7.4. Biodiversité et logique du développement local

Selon Rodary et Castellanat op.cit (p. 17), la « conservation dans sa forme paradigmatique centrée sur l’aire protégée n’a généralement eu, au cours du XXe siècle, aucun lien positif ni aucun objectif commun avec le ‘développement’ ». Malgré cela, aujourd’hui, les parcs sont ainsi considérés comme les espaces pouvant être utilisés pour atteindre les objectifs de développement durable au moyen du tourisme. Cette notion du « développement durable » met l’accent sur le bien-être des générations futures. Cependant, les ressources qu’on possède actuellement sont-elles pour aujourd’hui ou pour demain ? Bien qu’on doit les préserver pour les générations suivantes, ce travail partage le point de vue de Kiessling et Redclift en observant qu’il est difficile de demander aux populations locales de sacrifier le présent pour l’avenir405. Ainsi, selon les mots de Pourtier (1992), l’ « immédiat », qui est l’exploitation des ressources naturelles pour survivre et le « futur », étant leur sauvegarde, « s’harmonisaient mal ». Il ajoute qu’ « il faut faire face aux exigences immédiates et pressantes du développement ».

Pour illustrer ce point de vue, le taux moyen de pauvreté touche 50%406 de la population habitant dans un rayon de 25 Km des zones de biodiversité kenyane. Le Maasai Mara, ayant le taux le plus élevé avec 63%, reçoit plus de 15% de tous les visiteurs dans les aires protégées. Avec une telle pauvreté, est-il possible pour ces populations de protéger ces espaces pour les générations futures ? Alors, comment prendre en compte le « long terme », les générations futures et le souci de l’environnement quand se posent d’innombrables problèmes pour les générations actuelles ?

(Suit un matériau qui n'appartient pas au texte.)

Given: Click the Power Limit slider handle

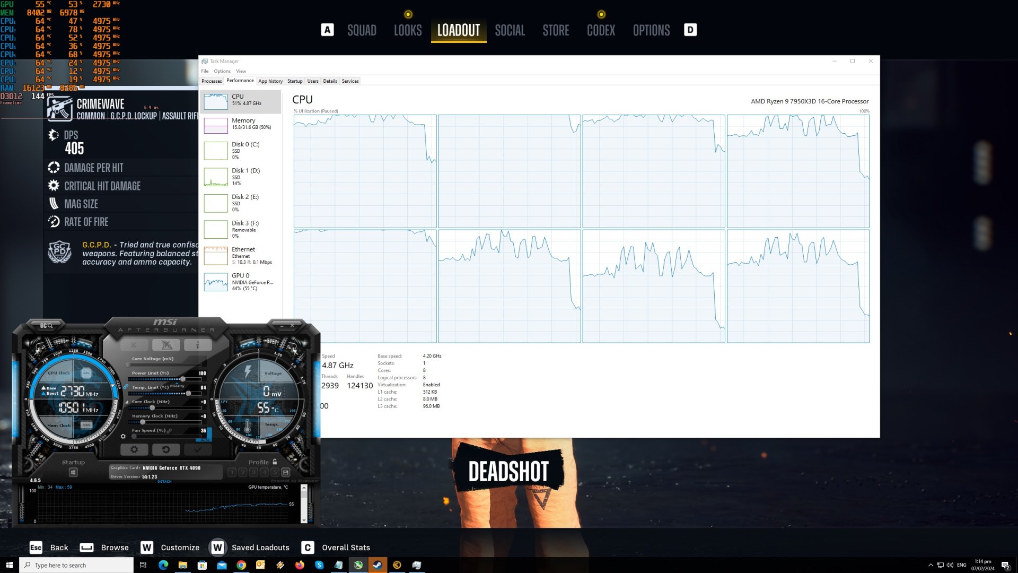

Aussi, il faut se méfier de relations simples car l’histoire n’essaie que d’expliquer les phénomènes, sans dire pour autant si la création des parcs nationaux est la cause actuelle de la pauvreté auprès des populations riveraines. Par exemple, la recherche empirique démontre que, le taux de la pauvreté au sein des six départements jouissant la concentration la plus élevée de la faune au Kenya se monte à 50% pour une population de 1,34 millions. D’autre part, dans les départements ayant une concentration la moins élevée de la faune, le taux de la pauvreté est estimé à 61% pour une population de 1,8 millions407.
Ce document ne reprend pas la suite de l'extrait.